Your copy starts at the line containing "You are a computer-use" and ends at the last line below. Copy exactly, without pictures.

START WORKING DATA

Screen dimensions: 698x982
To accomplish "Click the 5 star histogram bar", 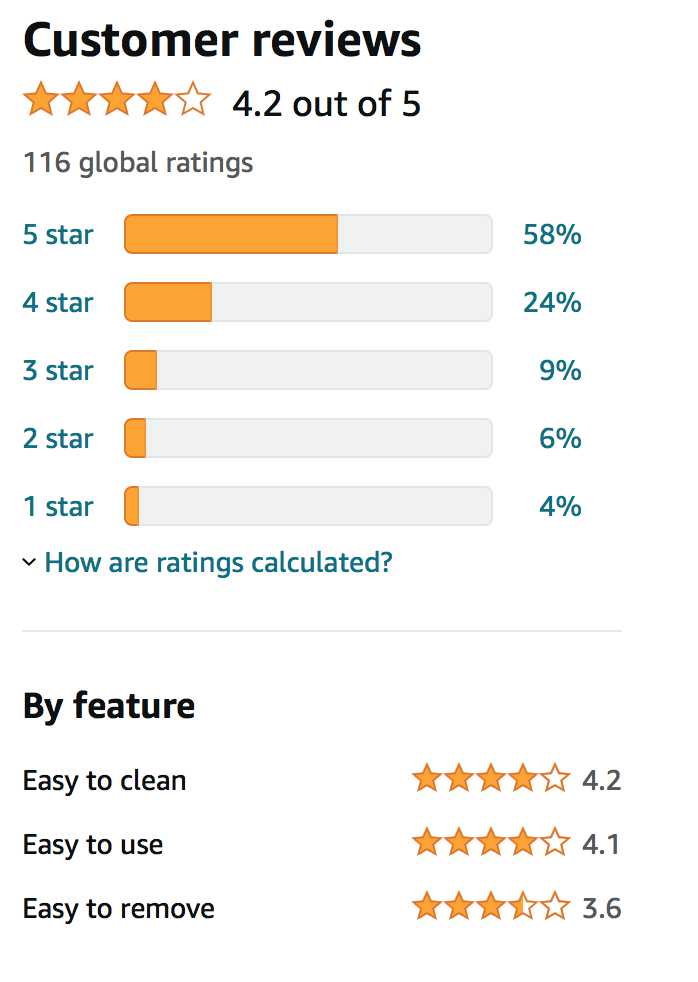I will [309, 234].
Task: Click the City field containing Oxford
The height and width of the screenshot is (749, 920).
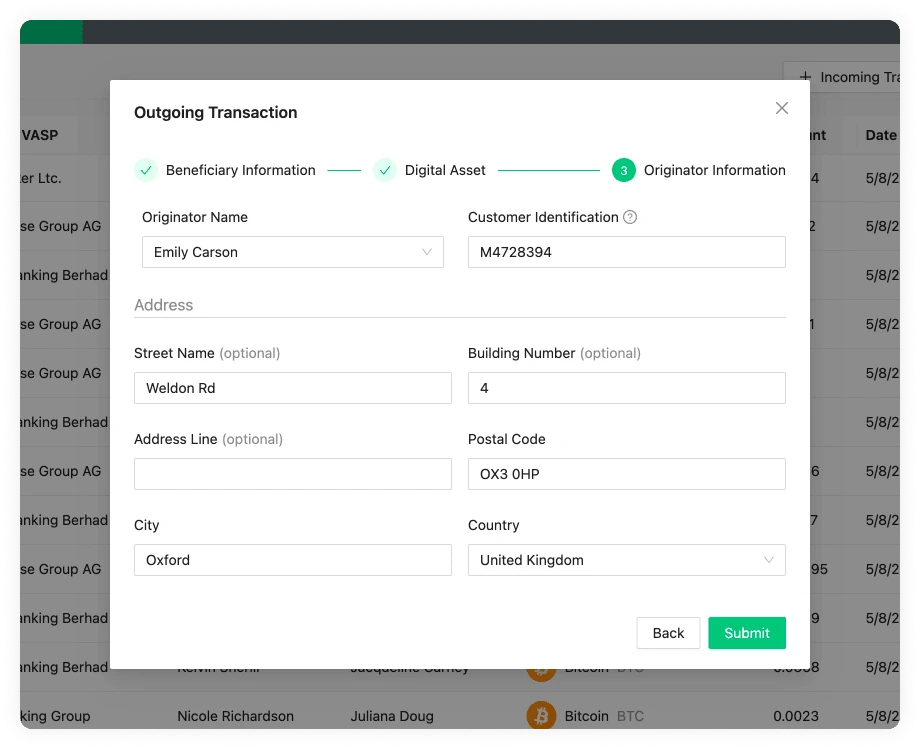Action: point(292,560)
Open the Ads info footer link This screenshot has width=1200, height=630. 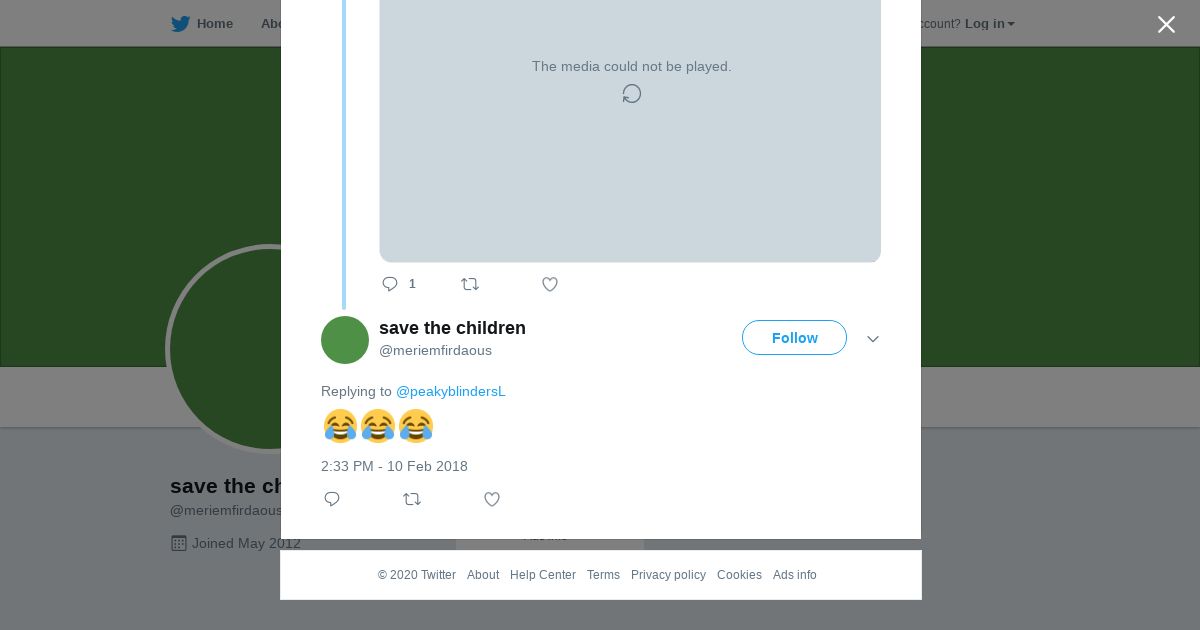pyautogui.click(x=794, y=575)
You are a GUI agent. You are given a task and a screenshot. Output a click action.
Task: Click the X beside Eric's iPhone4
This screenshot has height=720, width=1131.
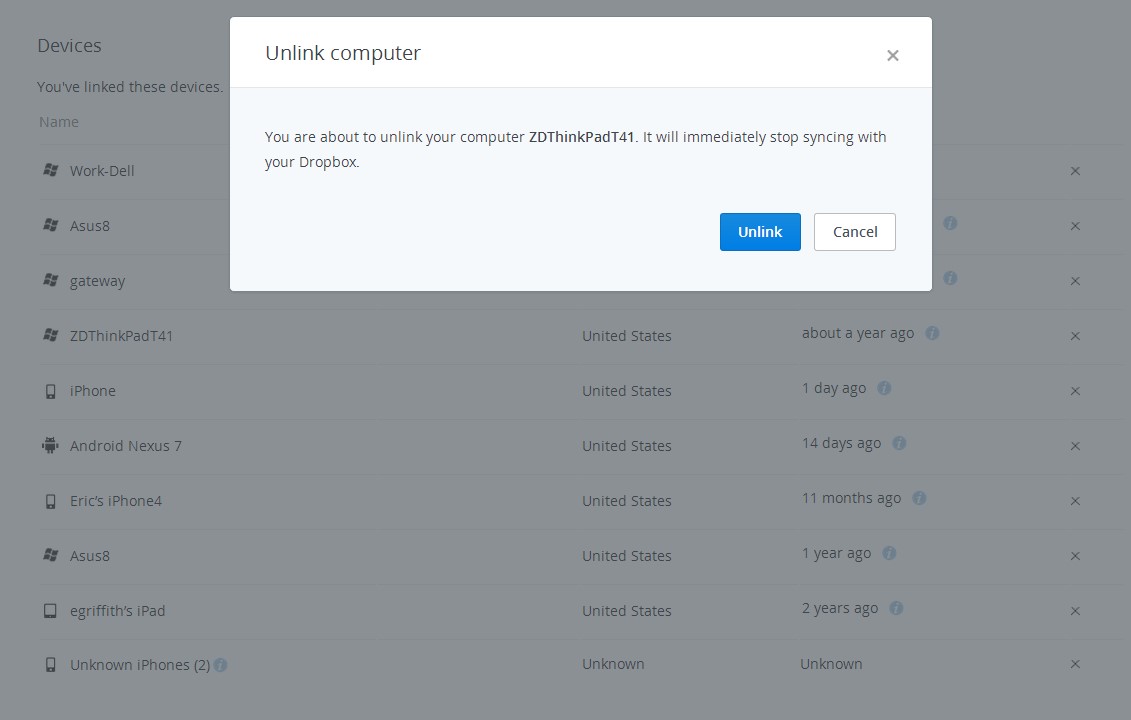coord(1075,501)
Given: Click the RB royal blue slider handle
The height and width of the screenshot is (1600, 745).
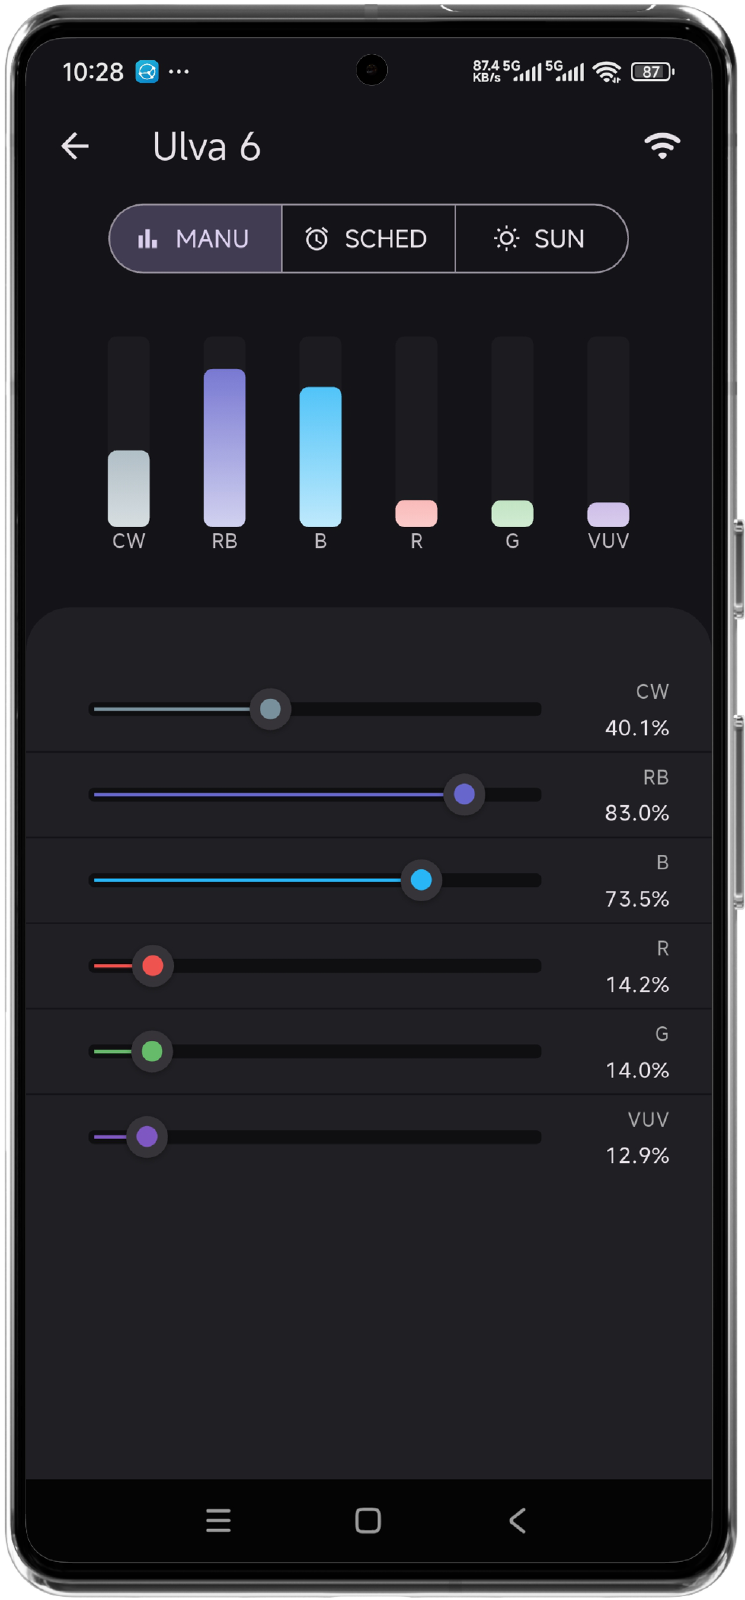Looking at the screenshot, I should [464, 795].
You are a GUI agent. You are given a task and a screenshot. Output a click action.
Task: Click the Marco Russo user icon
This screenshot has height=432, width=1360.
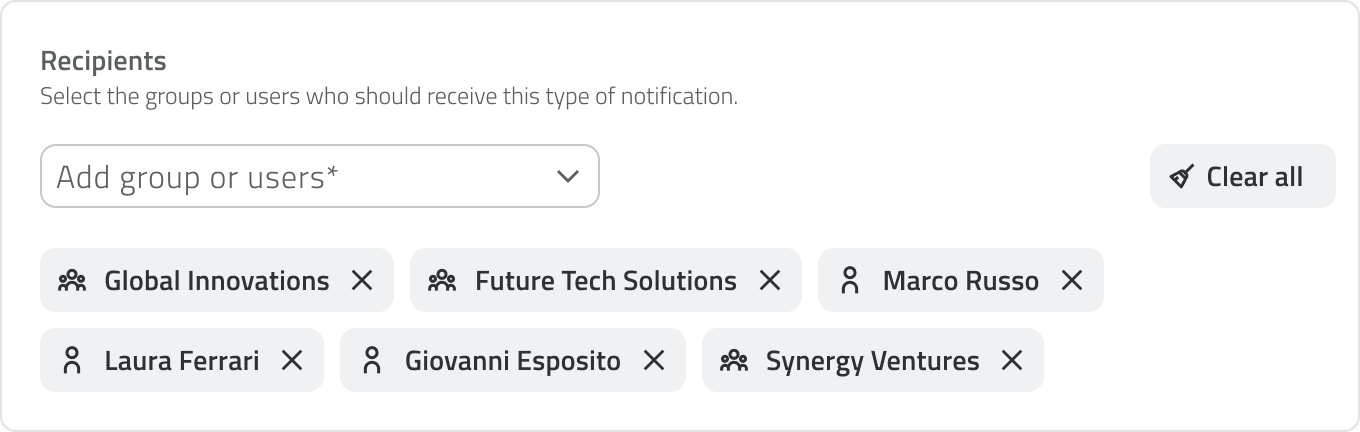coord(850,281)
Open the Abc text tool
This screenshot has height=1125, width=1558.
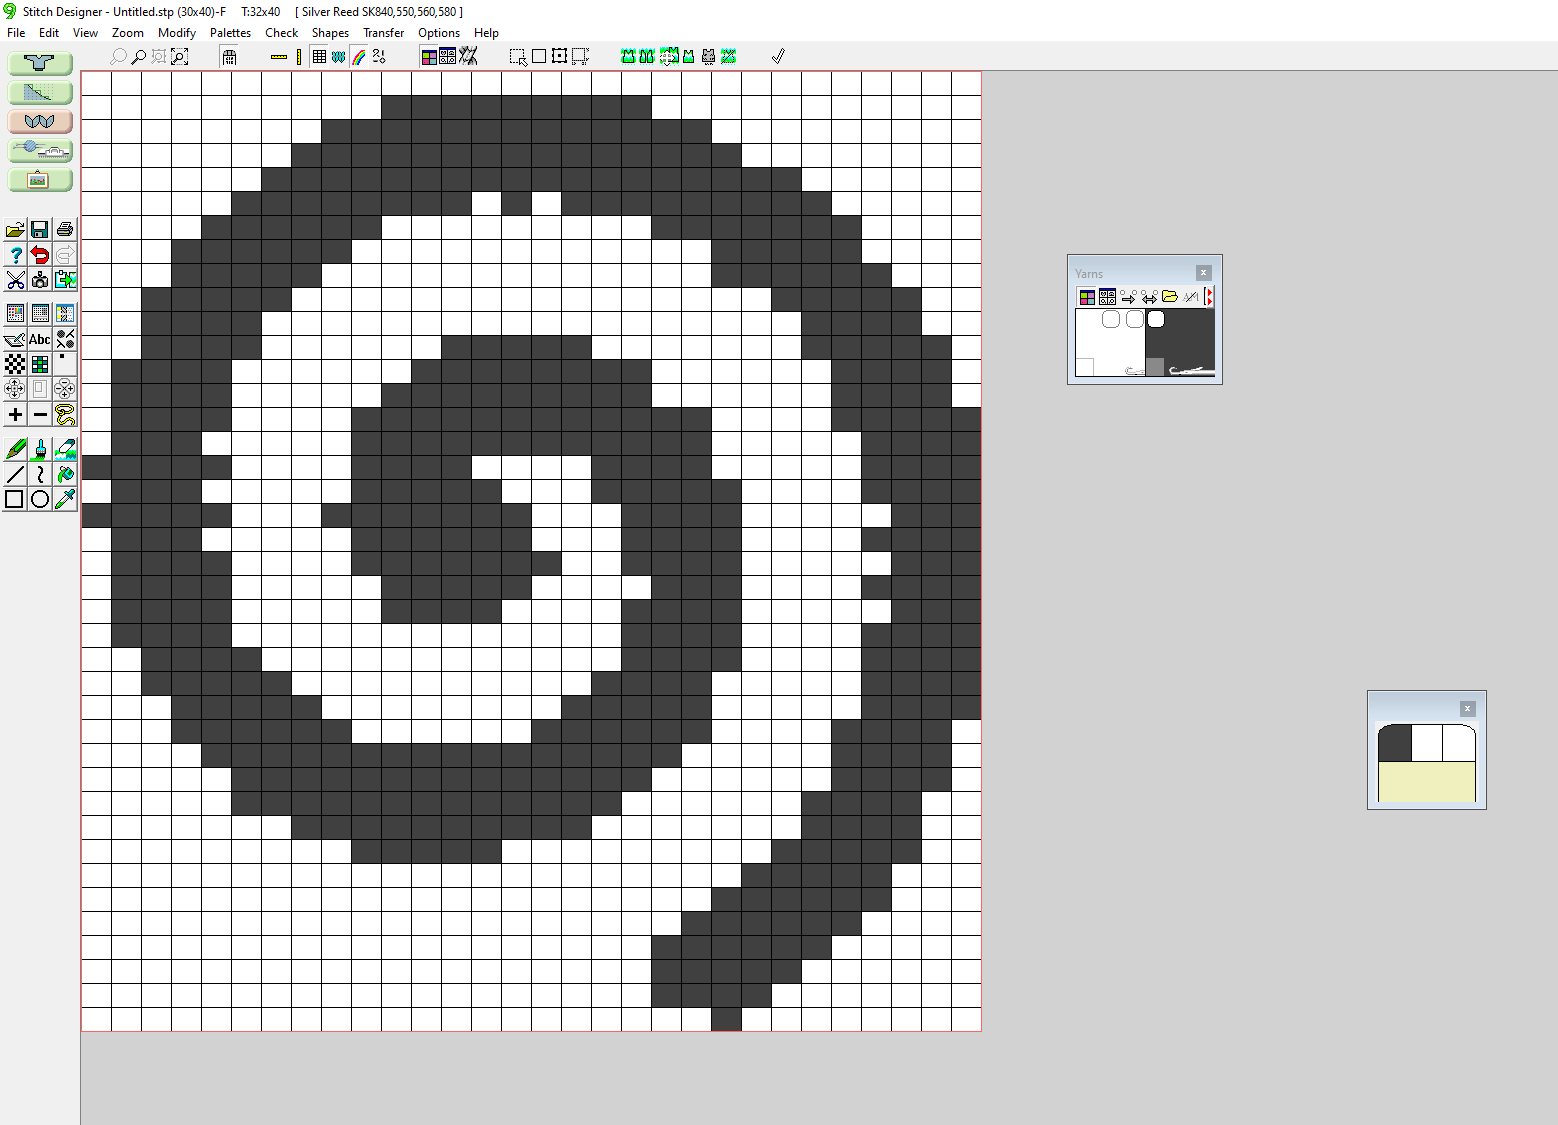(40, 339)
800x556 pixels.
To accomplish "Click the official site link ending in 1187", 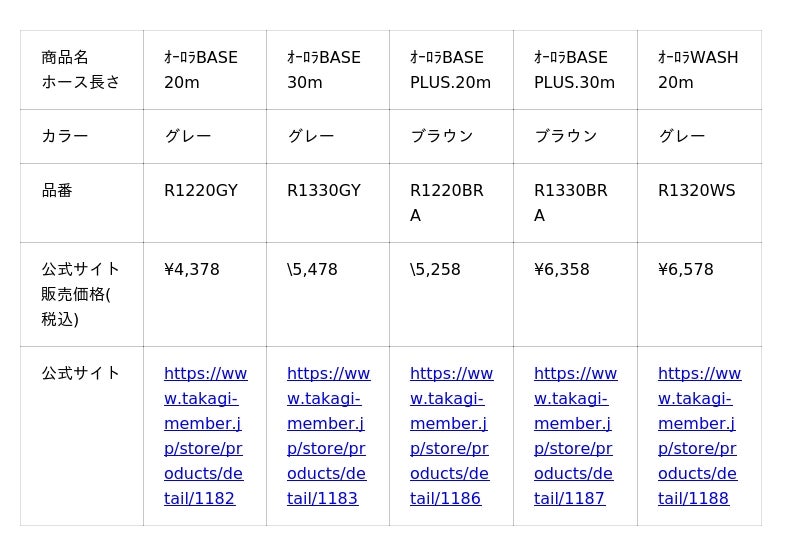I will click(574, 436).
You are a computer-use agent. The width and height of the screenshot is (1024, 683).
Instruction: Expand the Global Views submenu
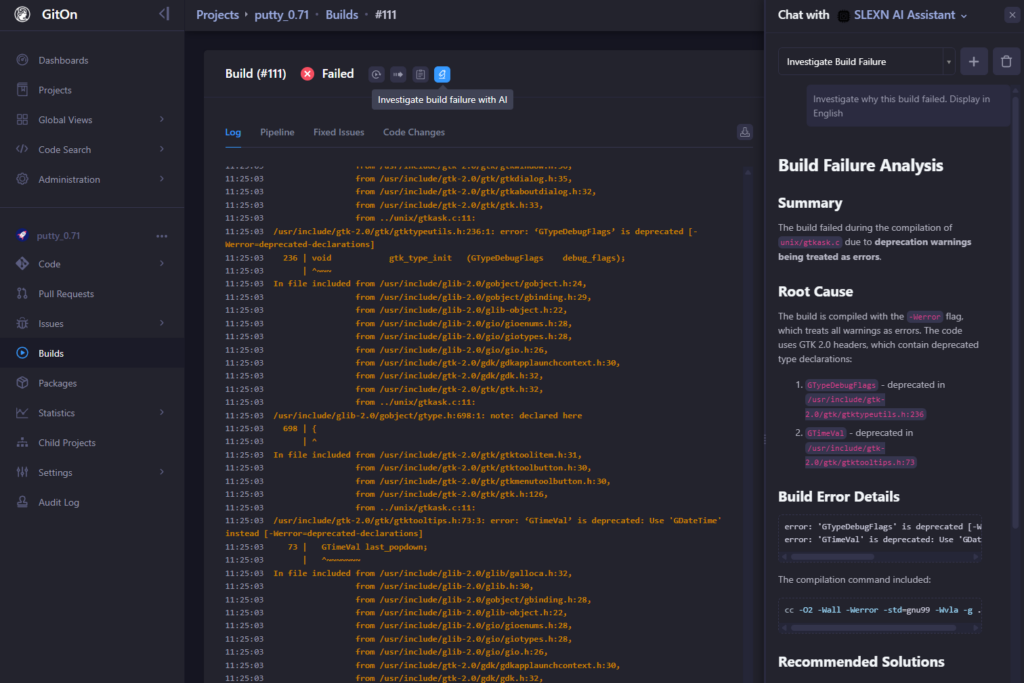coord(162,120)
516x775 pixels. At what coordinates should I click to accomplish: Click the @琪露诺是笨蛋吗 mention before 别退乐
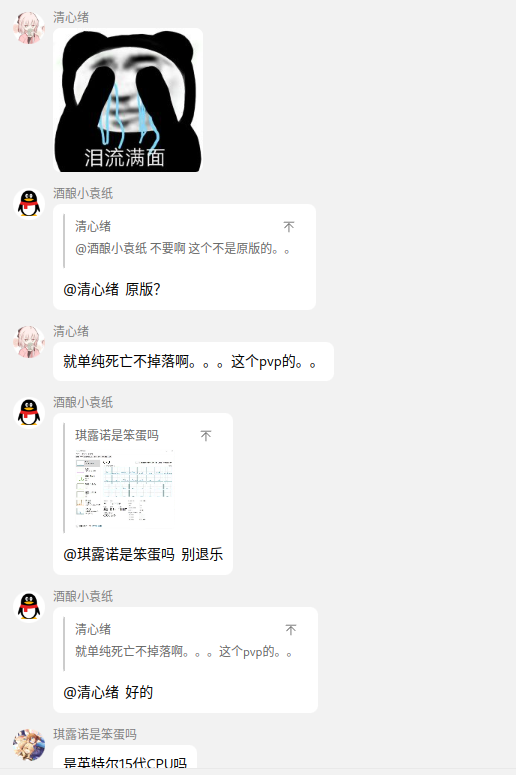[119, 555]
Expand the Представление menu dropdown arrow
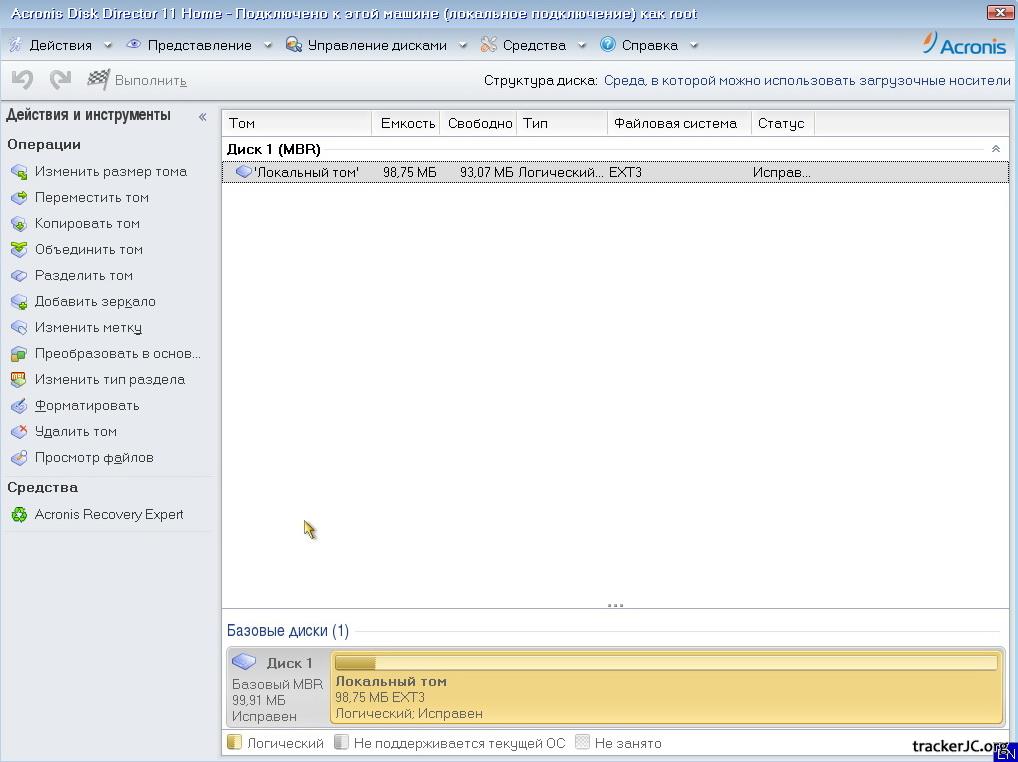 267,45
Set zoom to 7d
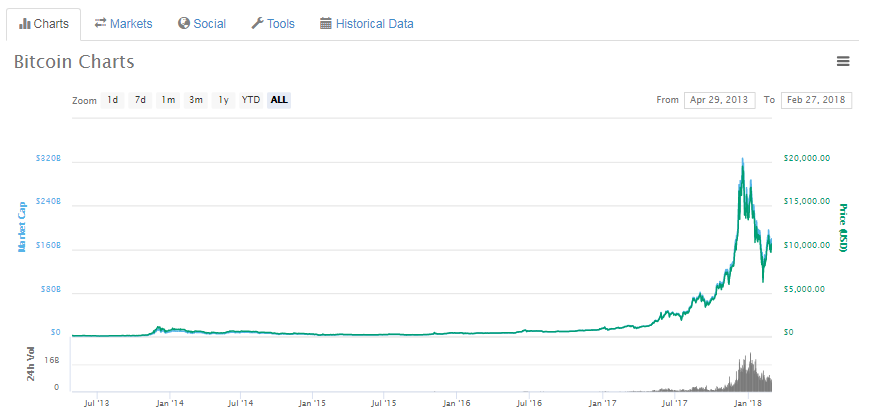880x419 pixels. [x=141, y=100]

END WORKING DATA

> **TASK RESULT**:
You are a computer-use agent. The width and height of the screenshot is (1024, 683).
Instruction: Expand the Global Views submenu
coord(162,120)
516x775 pixels. At what coordinates should I click to accomplish: Click the @琪露诺是笨蛋吗 mention before 别退乐
[119, 555]
Expand the Представление menu dropdown arrow
 267,45
Set zoom to 7d
880x419 pixels. [x=141, y=100]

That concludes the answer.